Любовные сцены с Гурченко давались легко?

Нет.

Почему?

Потому что ее сексуальность носила скорее внешний характер, она ее играла. Люся вообще была застенчивой и целомудренной. В любовных сценах надо было от чувственности переходить к юмору – иначе ей становилось неловко, начинался внутренний зажим.

По поводу юмора – Вы имеете в виду знаменитую сцену в купе: «Сама, сама, сама…»?

Нет. Сцена в купе – это уже чистый гротеск. Я имею в виду наши сцены в «Сибириаде».

По-вашему, Людмила Гурченко была счастливой женщиной?

Это очень сложный вопрос. Думаю, по-человечески она не была счастлива. Как актриса – конечно, да. Вообще она была счастлива в те моменты, когда работала…

То есть воплощение актерства. Актриса в беспримесном виде.

Абсолютно.

Со всеми сопутствующими обременениями? Актрисы ведь народ крайне непростой…

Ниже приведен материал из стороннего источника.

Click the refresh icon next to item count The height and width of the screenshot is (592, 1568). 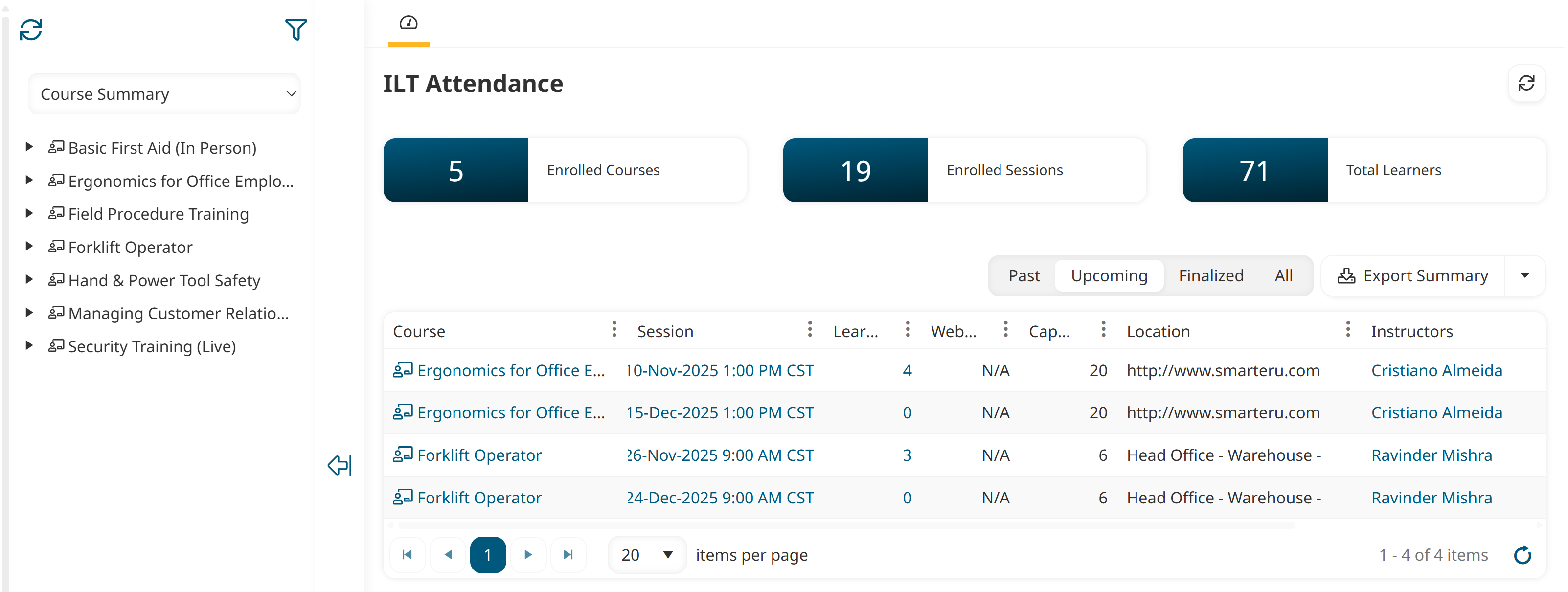click(1523, 555)
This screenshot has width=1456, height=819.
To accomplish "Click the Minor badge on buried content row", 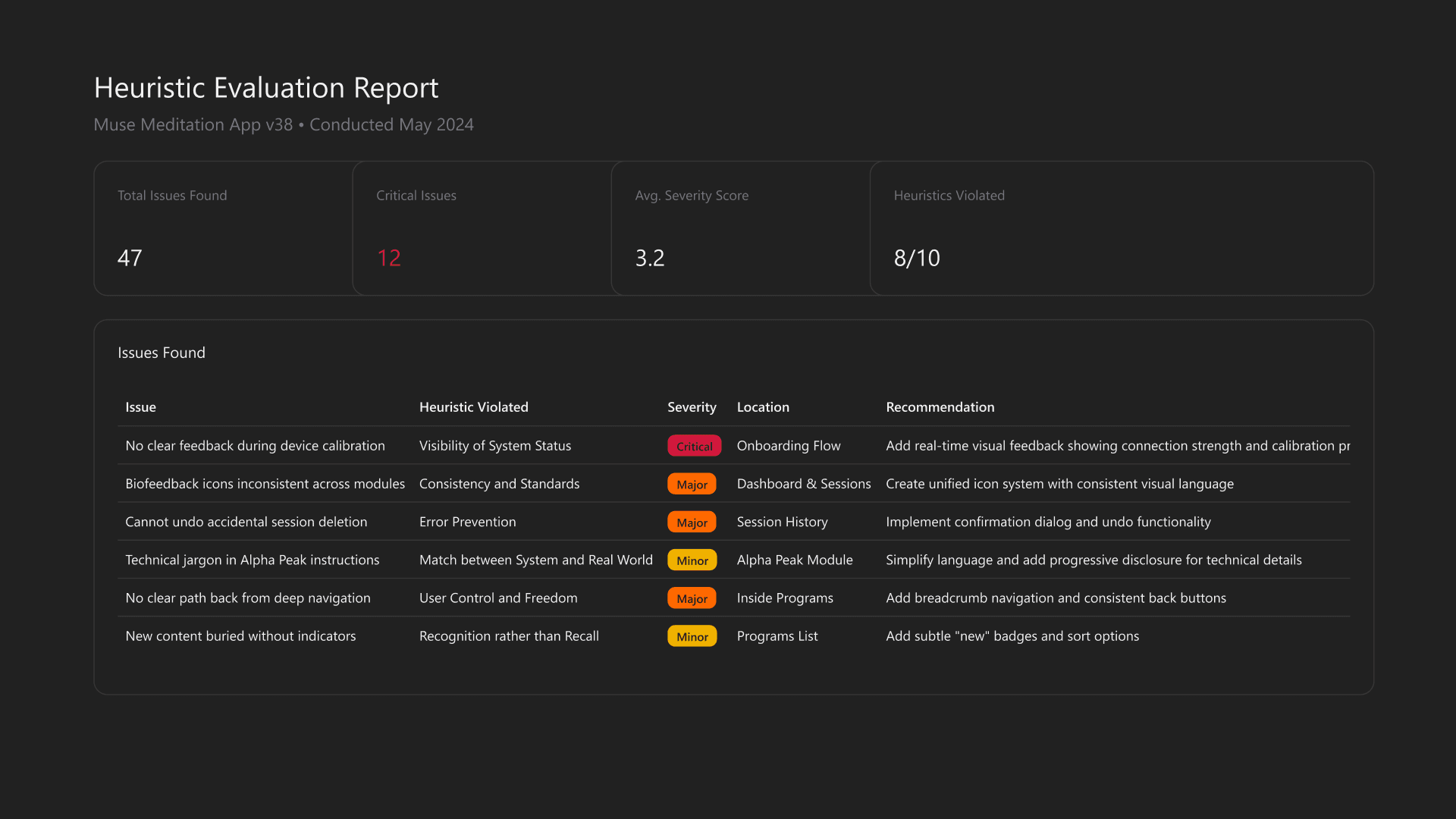I will coord(691,636).
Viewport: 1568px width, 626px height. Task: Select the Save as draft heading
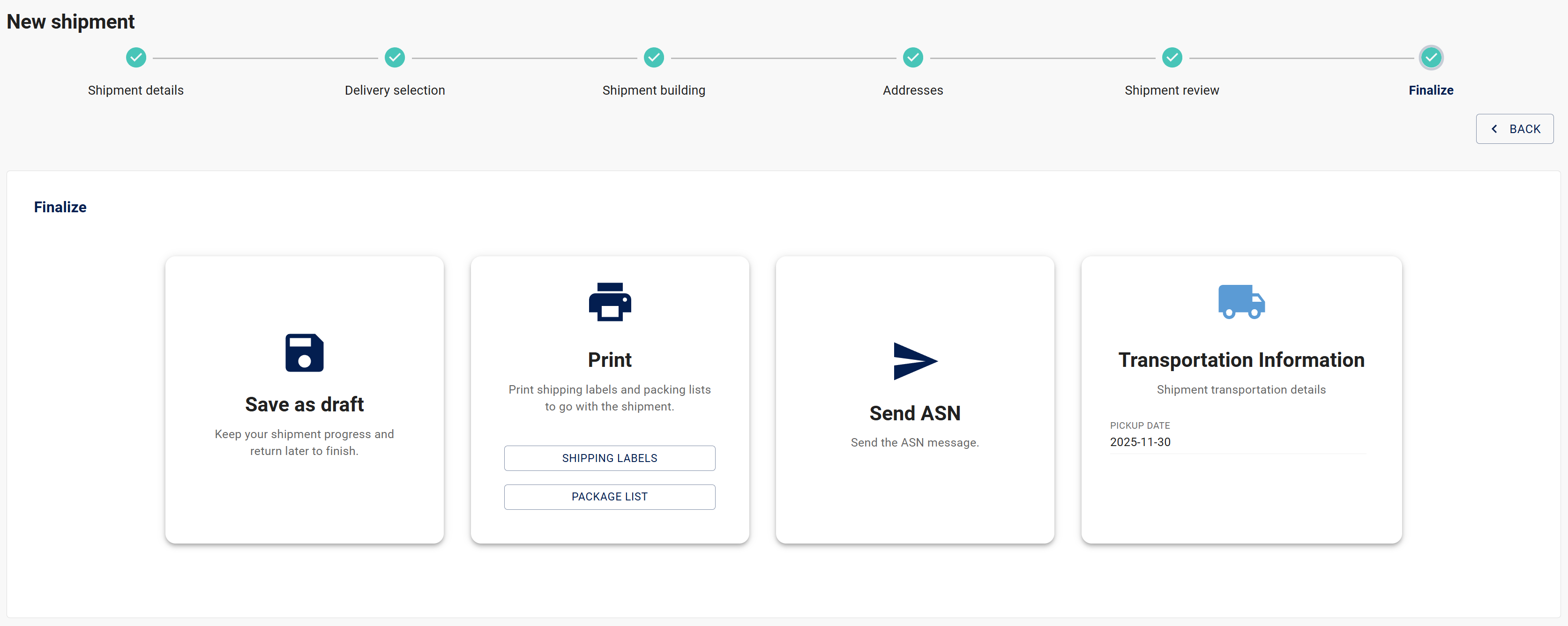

Конечно. Она все время играла. И это было прелестно. Дело не в том, что она что-то из себя изображала. Просто ей нравилось менять образы: вот она умная, вот деловая, вот кокетливая… Это была ее сущность. И потому она – великая актриса.

Вы давно не работали вместе. Общались или потеряли друг друга?

Так случилось, что последние три месяца ее жизни мы очень часто перезванивались. Я звонил, потому что чувствовал, что ей хреново – после этого падения, перелома ноги… А до того действительно был долгий период, когда мы не виделись и не общались.